• [EXERCISE DIRECTIONS] Skip the pictures. Quote every line below, exactly, from the one with "The image size" through the final line.

• [Source data]
= Beginning of Section =
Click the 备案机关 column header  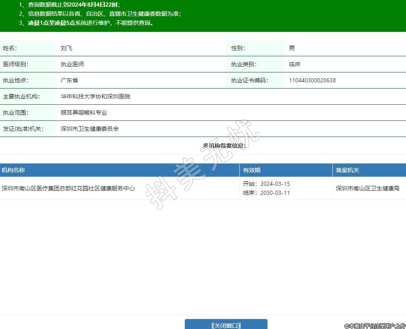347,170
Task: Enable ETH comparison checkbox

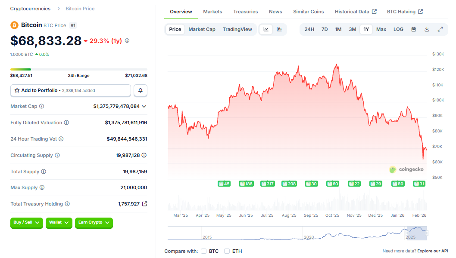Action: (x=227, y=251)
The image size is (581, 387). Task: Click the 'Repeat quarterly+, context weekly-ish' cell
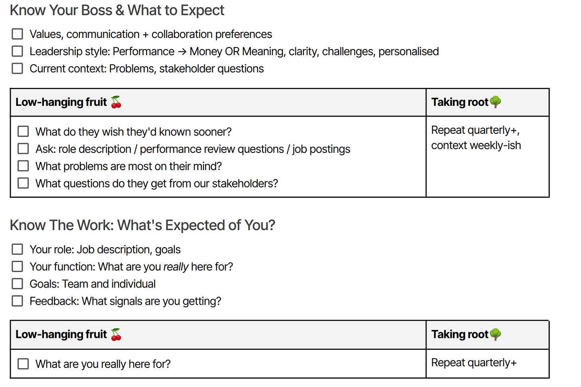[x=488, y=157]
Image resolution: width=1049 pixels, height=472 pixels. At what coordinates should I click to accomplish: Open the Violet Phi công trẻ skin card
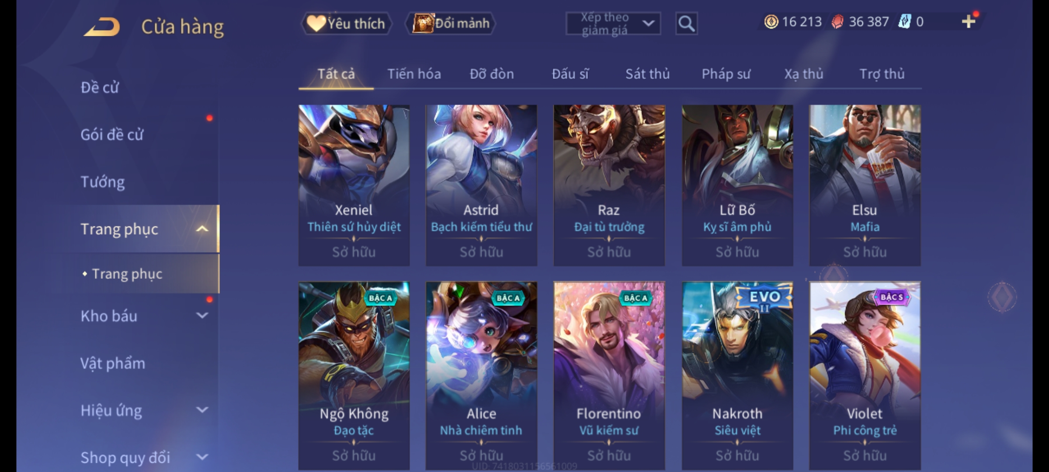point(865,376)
= End of Section =
• [RESULT FOR THIS EXERCISE]
The image size is (581, 387). Task: Click the 'Repeat quarterly+, context weekly-ish' cell
[x=488, y=157]
Image resolution: width=1049 pixels, height=472 pixels. At what coordinates should I click to accomplish: Open the Violet Phi công trẻ skin card
point(865,376)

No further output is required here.